§ **What is being asked**: Swap "chevron" for "arrow" in the listing, from its first line through the line containing "click(499, 82)". Reproduce only those lines, with nothing else changed.

§ **Supplied data**:
====================
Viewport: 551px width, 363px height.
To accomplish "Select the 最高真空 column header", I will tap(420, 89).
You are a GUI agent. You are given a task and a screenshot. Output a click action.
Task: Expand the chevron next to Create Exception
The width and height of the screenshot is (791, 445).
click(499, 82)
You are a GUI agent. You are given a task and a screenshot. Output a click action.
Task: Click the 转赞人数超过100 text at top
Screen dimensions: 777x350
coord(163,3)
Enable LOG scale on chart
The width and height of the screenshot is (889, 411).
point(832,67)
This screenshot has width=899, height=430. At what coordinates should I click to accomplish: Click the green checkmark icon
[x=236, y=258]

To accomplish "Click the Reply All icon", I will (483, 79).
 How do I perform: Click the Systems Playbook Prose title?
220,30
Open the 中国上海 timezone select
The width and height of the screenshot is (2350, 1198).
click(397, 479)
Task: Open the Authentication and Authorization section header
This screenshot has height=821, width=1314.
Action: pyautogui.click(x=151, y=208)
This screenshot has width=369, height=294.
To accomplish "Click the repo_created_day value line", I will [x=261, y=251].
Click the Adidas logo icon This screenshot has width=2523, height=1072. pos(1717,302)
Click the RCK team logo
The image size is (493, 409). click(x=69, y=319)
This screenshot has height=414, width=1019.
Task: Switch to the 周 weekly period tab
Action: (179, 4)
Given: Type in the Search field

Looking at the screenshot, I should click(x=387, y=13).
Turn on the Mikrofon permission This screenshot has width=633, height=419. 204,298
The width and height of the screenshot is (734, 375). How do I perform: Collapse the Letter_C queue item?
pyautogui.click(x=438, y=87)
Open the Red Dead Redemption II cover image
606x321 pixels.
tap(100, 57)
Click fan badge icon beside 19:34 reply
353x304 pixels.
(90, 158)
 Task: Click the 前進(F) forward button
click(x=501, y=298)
====================
§ **Exercise solution**:
Viewport: 551px width, 363px height.
To accomplish "Select the 最高真空 column header", I will tap(420, 89).
You are a GUI agent. You are given a task and a screenshot. Output a click action.
Task: Expand the arrow next to Create Exception
The width and height of the screenshot is (791, 445).
click(499, 82)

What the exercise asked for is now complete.